SANAA, Yemen (AFP) – More than 100 people are believed to have been killed in an airstrike by the Saudi-led military coalition on a detention center in Yemen, the International Committee of the Red Cross said Sunday, September 1.
The coalition said it targeted a facility run by the Houthi rebels that “stores drones and missiles,” but the rebels said the strike had leveled a building they used as a prison.
The ICRC rushed to the scene in the city of Dhamar with medical teams and hundreds of body bags.
“The location that was hit has been visited by ICRC before,” Franz Rauchenstein, its head of delegation for Yemen, told AFP from Dhamar. “It’s a college building that has been empty and has been used as a detention facility for a while.”
“What is most disturbing is that [the attack was] on a prison. To hit such a building is shocking and saddening – prisoners are protected by international law.”
Rauchenstein said that over 100 people were estimated to be dead, and that at least 40 survivors were being treated for their injuries in hospitals in the city, south of the capital Sana’a.
ICRC teams collecting bodies were also “working relentlessly to find survivors under the rubble,” he said, but cautioned that the chances of finding any were very slim.

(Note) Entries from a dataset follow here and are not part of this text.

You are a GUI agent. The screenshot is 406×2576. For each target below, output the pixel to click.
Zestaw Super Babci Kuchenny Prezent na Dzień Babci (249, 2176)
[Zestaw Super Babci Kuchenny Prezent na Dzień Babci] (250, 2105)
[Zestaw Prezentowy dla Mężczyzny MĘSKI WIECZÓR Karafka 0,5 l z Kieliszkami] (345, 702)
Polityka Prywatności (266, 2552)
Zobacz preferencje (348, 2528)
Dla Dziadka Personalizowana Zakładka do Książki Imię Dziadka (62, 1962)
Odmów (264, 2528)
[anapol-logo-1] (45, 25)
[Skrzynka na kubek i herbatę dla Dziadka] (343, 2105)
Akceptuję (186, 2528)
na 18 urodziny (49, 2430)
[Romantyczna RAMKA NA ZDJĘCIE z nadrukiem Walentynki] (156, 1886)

Footage obtained by AFP showed heavy damage to the building and several bodies lying in the rubble, as bulldozers worked to clear away huge piles of debris.
The coalition intervened in 2015 to support the government of President Abd Rabbo Mansour Hadi after the Iran-aligned Huthis swept out of their northern stronghold to seize Sana’a and much of Yemen, the Arab world’s poorest nation.
Fighting since then has already claimed tens of thousands of lives in what the United Nations calls the world’s worst humanitarian crisis.
The coalition has been blacklisted by the United Nations for the killing of children, while Saudi Arabia and its allies accuse the Houthis of using civilians as human shields in densely populated areas.
Before the ICRC’s comments, coalition spokesperson Turki al-Maliki had insisted the strike was conducted against “a military compound which was a legitimate military target.”
It said secondary explosions indicated the building was used to store weapons and that the Houthis were masking its identity by “claiming it was a secret prison.”
“This is a traditional Houthi tactic and a violation of the laws of armed conflict. This site was not registered with the United Nations [and] was not on the No Strike List,” Al-Malki said in a statement.
The coalition earlier said that it “took all precautionary measures to protect civilians.”
But Houthi television channel Al-Masirah said dozens had been killed and wounded in seven air strikes that hit the building.
“The enemy targeted prisoners on purpose in Dhamar, many of whom were preparing to be released under a prison swap deal,” Houthi rebel leader Abdelmalek al-Houthi said in a televised speech on Sunday.
The attack in Dhamar comes weeks after a new front opened in Yemen’s complex war, pitting two of Riyadh’s allies against each other in a struggle for control of the south.
The United Arab Emirates, a key member of the coalition backing the Yemeni government, has also trained and supported secessionists who seek an independent southern Yemen.
The southern forces last month seized control of the interim capital Aden in the south, in a back-and-forth battle with government troops that has drawn warnings that the country could break apart entirely.
The government has accused the UAE of backing a “coup.”
Analysts say the fight for the south is a key test for Saudi Arabia, which hopes to mediate a ceasefire so it can focus on its main mission of battling the Houthis, who it fears serve Iranian interests.